[[ Data in this exercise, beginning ]]

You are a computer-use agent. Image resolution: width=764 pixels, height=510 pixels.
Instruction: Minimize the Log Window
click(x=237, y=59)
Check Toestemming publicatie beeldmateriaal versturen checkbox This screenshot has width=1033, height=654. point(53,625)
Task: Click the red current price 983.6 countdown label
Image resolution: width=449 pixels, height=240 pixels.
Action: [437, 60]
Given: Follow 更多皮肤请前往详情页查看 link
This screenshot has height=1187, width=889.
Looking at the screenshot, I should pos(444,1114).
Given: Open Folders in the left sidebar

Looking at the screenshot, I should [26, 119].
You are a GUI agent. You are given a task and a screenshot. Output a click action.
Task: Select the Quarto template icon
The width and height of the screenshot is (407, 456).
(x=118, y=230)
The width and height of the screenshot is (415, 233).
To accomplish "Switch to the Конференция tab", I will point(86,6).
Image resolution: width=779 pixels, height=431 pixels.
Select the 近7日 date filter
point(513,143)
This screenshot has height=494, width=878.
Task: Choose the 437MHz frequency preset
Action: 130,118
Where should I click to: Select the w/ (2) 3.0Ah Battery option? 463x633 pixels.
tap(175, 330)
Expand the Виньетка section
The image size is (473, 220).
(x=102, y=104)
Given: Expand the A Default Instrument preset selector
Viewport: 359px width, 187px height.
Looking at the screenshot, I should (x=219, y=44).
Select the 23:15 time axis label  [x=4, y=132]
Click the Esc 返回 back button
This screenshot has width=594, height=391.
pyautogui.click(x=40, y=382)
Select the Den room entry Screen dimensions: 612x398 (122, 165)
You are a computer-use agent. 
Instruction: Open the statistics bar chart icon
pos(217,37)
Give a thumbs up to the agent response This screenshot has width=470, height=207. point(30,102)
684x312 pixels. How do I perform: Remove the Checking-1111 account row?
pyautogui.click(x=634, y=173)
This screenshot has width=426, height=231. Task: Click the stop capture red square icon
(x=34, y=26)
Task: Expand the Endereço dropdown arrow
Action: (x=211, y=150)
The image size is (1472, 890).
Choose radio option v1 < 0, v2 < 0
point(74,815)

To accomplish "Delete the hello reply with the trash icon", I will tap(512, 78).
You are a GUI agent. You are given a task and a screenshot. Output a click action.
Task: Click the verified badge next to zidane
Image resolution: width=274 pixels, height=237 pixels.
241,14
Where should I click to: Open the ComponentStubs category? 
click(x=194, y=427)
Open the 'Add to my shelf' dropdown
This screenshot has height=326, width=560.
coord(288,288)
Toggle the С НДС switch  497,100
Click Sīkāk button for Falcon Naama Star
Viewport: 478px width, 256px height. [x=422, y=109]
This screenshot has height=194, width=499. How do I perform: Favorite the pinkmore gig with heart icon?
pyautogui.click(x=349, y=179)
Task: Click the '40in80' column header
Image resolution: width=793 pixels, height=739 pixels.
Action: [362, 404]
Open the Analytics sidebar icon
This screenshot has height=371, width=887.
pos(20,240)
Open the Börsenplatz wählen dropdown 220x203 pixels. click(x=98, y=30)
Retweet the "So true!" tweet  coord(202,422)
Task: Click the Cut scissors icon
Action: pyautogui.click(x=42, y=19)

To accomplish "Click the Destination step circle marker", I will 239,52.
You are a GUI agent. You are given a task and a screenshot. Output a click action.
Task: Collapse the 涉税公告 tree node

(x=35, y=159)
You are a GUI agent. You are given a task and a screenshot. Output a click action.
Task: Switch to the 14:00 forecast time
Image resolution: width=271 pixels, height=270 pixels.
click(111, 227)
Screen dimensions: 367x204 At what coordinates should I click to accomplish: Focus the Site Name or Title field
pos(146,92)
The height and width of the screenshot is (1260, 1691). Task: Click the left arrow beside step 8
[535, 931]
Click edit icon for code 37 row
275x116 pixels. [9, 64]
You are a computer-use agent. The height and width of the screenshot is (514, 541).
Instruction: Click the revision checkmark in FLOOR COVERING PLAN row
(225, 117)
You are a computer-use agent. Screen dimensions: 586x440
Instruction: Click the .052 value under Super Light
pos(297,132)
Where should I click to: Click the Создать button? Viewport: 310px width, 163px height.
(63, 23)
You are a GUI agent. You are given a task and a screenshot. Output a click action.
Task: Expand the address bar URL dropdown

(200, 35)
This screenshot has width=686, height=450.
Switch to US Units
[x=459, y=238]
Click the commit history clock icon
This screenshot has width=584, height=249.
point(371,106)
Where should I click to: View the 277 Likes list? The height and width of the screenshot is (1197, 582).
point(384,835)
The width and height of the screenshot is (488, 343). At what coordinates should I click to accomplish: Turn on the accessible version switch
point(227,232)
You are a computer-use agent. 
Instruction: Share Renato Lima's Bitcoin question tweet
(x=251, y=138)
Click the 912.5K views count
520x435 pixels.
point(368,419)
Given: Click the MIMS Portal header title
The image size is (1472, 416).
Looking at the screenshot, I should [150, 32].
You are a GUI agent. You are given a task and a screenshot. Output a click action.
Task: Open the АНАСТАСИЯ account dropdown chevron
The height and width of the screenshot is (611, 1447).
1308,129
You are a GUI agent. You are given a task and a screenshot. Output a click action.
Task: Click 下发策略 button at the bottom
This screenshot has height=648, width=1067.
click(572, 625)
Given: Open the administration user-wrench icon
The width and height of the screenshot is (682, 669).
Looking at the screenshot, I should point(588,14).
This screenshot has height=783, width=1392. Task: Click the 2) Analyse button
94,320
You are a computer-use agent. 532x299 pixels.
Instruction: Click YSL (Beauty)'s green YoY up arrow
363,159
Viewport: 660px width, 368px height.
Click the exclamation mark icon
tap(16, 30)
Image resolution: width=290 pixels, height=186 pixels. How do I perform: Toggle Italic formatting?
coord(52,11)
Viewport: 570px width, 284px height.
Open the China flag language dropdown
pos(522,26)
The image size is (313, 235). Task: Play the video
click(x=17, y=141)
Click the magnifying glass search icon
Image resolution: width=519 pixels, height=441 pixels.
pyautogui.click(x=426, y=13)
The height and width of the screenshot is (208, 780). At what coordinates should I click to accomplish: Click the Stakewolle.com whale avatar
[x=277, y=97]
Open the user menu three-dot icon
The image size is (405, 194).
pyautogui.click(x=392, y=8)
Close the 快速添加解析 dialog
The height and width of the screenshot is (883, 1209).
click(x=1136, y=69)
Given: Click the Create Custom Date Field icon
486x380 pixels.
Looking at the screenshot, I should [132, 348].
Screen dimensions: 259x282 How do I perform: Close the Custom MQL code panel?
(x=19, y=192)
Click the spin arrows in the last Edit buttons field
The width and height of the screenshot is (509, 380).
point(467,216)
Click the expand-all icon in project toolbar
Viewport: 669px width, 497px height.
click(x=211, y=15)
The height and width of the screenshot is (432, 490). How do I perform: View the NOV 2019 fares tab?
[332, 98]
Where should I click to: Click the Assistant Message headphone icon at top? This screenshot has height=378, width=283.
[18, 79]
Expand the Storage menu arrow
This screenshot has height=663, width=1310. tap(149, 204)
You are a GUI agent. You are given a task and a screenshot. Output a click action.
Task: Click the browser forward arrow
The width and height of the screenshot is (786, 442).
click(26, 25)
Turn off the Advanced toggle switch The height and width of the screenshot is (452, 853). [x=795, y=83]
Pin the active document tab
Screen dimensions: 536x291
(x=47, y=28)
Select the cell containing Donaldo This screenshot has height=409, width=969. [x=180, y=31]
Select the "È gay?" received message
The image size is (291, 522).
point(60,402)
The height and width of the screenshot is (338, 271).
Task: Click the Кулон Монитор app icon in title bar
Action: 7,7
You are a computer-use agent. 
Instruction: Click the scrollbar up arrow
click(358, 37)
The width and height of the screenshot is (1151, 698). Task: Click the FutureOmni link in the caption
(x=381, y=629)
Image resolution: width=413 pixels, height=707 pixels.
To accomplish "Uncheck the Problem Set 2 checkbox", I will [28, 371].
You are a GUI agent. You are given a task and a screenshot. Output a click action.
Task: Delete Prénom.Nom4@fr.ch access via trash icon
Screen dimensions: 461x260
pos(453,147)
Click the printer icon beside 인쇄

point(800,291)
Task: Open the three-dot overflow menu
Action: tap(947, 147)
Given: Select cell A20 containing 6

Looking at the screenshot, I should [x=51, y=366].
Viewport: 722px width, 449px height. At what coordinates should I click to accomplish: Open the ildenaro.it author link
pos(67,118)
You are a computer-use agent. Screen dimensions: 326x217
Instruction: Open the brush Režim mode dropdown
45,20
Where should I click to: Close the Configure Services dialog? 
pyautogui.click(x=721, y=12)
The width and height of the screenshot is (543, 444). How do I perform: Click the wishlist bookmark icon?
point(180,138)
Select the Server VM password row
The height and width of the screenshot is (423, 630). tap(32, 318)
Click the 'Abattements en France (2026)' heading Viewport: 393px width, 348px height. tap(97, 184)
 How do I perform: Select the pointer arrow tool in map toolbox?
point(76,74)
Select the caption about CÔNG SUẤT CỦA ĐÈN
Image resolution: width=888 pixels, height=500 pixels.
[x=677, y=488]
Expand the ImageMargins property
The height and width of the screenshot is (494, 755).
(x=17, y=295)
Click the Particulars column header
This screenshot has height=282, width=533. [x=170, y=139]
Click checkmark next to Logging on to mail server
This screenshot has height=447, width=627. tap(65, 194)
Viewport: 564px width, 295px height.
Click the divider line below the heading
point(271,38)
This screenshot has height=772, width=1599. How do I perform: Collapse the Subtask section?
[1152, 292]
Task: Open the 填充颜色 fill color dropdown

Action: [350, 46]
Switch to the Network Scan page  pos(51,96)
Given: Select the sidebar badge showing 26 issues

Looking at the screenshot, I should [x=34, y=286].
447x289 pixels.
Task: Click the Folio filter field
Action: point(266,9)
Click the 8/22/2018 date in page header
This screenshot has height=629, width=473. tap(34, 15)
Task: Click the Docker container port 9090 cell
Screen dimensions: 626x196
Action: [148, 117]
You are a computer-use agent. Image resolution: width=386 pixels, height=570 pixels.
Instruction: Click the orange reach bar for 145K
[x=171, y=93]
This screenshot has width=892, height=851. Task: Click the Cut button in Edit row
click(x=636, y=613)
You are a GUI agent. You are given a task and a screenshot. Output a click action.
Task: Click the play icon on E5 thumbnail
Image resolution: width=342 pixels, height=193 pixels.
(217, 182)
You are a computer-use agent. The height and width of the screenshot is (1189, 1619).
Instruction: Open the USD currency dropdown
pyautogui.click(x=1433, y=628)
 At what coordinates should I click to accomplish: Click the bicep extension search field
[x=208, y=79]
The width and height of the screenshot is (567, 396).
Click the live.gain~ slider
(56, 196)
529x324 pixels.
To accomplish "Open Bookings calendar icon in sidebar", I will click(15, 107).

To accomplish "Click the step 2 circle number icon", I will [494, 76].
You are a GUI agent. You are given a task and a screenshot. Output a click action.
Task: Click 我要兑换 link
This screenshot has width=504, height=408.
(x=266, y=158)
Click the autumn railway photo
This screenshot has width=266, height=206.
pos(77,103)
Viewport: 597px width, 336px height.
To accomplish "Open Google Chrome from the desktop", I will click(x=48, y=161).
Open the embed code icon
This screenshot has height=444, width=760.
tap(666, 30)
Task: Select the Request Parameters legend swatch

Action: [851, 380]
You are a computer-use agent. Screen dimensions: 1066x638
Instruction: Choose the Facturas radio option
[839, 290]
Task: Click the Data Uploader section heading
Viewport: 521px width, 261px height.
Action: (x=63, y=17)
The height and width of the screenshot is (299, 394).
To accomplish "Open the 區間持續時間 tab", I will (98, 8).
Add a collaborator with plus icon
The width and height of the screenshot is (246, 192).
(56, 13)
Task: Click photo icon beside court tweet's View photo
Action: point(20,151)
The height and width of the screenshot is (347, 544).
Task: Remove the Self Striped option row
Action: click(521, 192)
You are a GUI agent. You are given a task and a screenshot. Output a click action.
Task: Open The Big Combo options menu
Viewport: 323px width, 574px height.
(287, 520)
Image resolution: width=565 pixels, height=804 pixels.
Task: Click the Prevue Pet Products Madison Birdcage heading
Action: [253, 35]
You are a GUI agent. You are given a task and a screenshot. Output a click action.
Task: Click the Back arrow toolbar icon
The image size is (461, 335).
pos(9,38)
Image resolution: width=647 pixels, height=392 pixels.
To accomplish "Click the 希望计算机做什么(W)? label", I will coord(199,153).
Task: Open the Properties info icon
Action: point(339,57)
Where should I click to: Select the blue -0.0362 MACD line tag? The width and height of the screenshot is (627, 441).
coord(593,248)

[[ Data in this exercise, end ]]

Problem details — Retype, exactly and with nothing added, the lines of the material above from the first through the one that contains "Given: Follow 更多皮肤请前往详情页查看 link".

Answer area —
You are a computer-use agent. Image resolution: width=764 pixels, height=510 pixels.
Instruction: Minimize the Log Window
click(x=237, y=59)
Check Toestemming publicatie beeldmateriaal versturen checkbox This screenshot has width=1033, height=654. point(53,625)
Task: Click the red current price 983.6 countdown label
Image resolution: width=449 pixels, height=240 pixels.
Action: [437, 60]
Given: Follow 更多皮肤请前往详情页查看 link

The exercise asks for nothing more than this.